# So many to choose from now...



## PierreRodrigue (Dec 16, 2011)

Tablets that is. So Apple had the only option until recently, now there ar near a dozzen to choose form. I like the idea of Apple, but they don't support Flash. Who has, or what is the best tablet option, with the most speed/power/options?


----------



## SeanRogerPierce (Dec 16, 2011)

If you are not in a hurry, I would wait for the Asus Transformer Prime which will be released in January. Speed and Power is very nice due to the new Tegra 3 Chipset and options. Well, with Android there are countless option.


----------



## bcrano (Dec 16, 2011)

I'm an apple guy. Lifer. The site of a pc makes my eyes bleed. That said, iPad is a great device, I would say life changing both in terms of work and personal interests. This even I didnt expect. There are so many great apps that others just don't have as fully integrated. I think you'd be really happy with an iPad.


----------



## 99Limited (Dec 16, 2011)

I cashed in enough credit card points to get two wi-fi ipads. I have to admit it's one of the coolest gadgets I've ever owned. The lack of flash support is a non-issue. I think Apple is so far in the lead with the ipad that even when other makers come out with the latest and greatest tablets, they're still behind.


----------



## maxim (Dec 16, 2011)

Flash is super slow on that devices anyway and crashes all the time, so go for Apple 
Even Adobe have now stop working on new flash for mobil devices and go over to HTML5

http://www.forbes.com/sites/ericsavitz/2011/11/09/adobe-to-stop-work-on-flash-for-mobile-browsers/


----------



## rahimlee54 (Dec 16, 2011)

The next version of Samsung tablet is going to be really great, Samsung also makes the IPAD hardware, it will have OLED and very fast cpu. No word on price it could get pricey with the OLED.


----------



## tgraypots (Dec 16, 2011)

I bought an Acer A500 last March and have been very happy with it, for what it is. If I were to buy one now I'd probably go with a Samsung though, simply because they build the Ipad2's. My sister has an IPad2 and is happy with hers. But then she has become an "I" person, phone, pod, etc. I like the Android stuff simply because it isn't as proprietary as Apple stuff.


----------



## ajhuff (Dec 16, 2011)

I feel the same way as Tom G. about Android. My FIL has a Toshiba that he loves. So I have been leaning that way myself. I have had good luck with Toshiba laptops in the past.

-AJ


----------



## Pensacola Tiger (Dec 16, 2011)

PierreRodrigue said:


> Tablets that is. So Apple had the only option until recently, now there ar near a dozzen to choose form. I like the idea of Apple, but they don't support Flash. Who has, or what is the best tablet option, with the most speed/power/options?
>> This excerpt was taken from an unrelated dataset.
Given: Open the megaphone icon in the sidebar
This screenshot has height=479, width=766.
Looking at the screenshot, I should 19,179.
It all comes down to what you want to do with it. 

If you are looking to surf the net, read some email, read a book or magazine, watch a movie or play a game like Angry Birds, the Kindle Fire is a great bargain. The only downside is the small screen. It lacks some nice to have things, like an external volume control, but it's a pretty capable little tablet.
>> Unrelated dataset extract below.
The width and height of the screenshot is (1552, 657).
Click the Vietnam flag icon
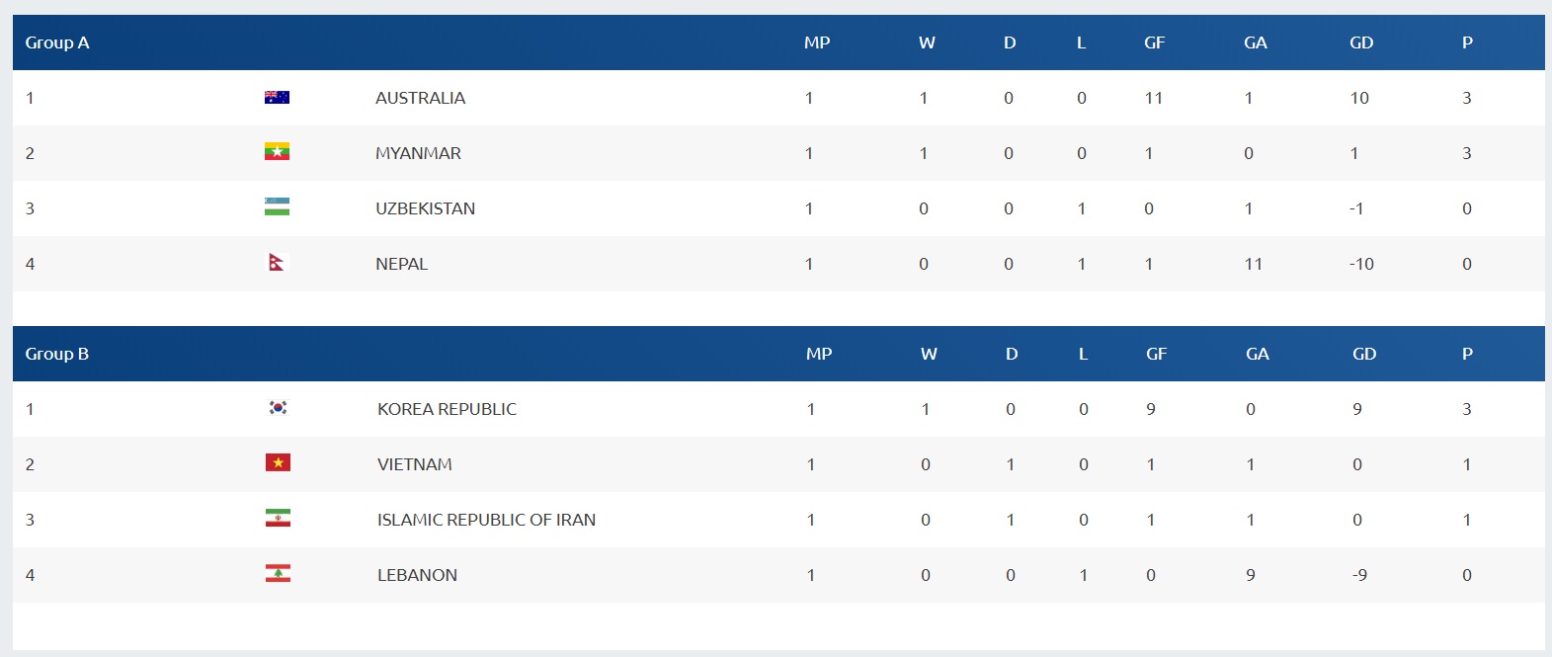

The iPad remains, in my opinion, the premier tablet, but it is pricey. Don't be too worried about Flash, as Adobe has announced that it has ceased to develop it. In short, Flash is dead. Of course, if you need Flash to see certain websites that still use this technology (like www.rodrigueknives.com :whistling the iPad may not be for you.

Waiting is also a good option, as there should be some new Android based tablets out next year that look promising.


----------



## stevenStefano (Dec 16, 2011)

Nice timing, I am also looking at buying a tablet. I like the look of the Asus Transformer Prime and I might try and get it in January. To be honest buying one is basically a luxury for me, basically a toy so I don't think I want to spend the money for the iPad when it is just something to muck about with


----------



## jmforge (Dec 16, 2011)

Assuming that they can actually sell it.  Samsung is being sued because apparently they were the only company that dared to try and copy the full iPad user interface. Assuming that they are able to continue producing the tablets in their current form, that make Samsung the only real alternative to the iPad at this time IMO. As for the OLED, I think thayt they are still very pricey in that size range, although probably not the $3000 that Sony wanted for their first 13 inch OLED Tv that they released a year or two back. I am a convert. After years of using other gear, i switched over to a Mac in December of 2006 and I still wonder what took me so long. My subsequent experience with the iPhone and iPad has not changed my opinion.


rahimlee54 said:


> The next version of Samsung tablet is going to be really great, Samsung also makes the IPAD hardware, it will have OLED and very fast cpu. No word on price it could get pricey with the OLED.


----------



## jmforge (Dec 16, 2011)

tgraypots said:


> I bought an Acer A500 last March and have been very happy with it, for what it is. If I were to buy one now I'd probably go with a Samsung though, simply because they build the Ipad2's. My sister has an IPad2 and is happy with hers. But then she has become an "I" person, phone, pod, etc. I like the Android stuff simply because it isn't as proprietary as Apple stuff.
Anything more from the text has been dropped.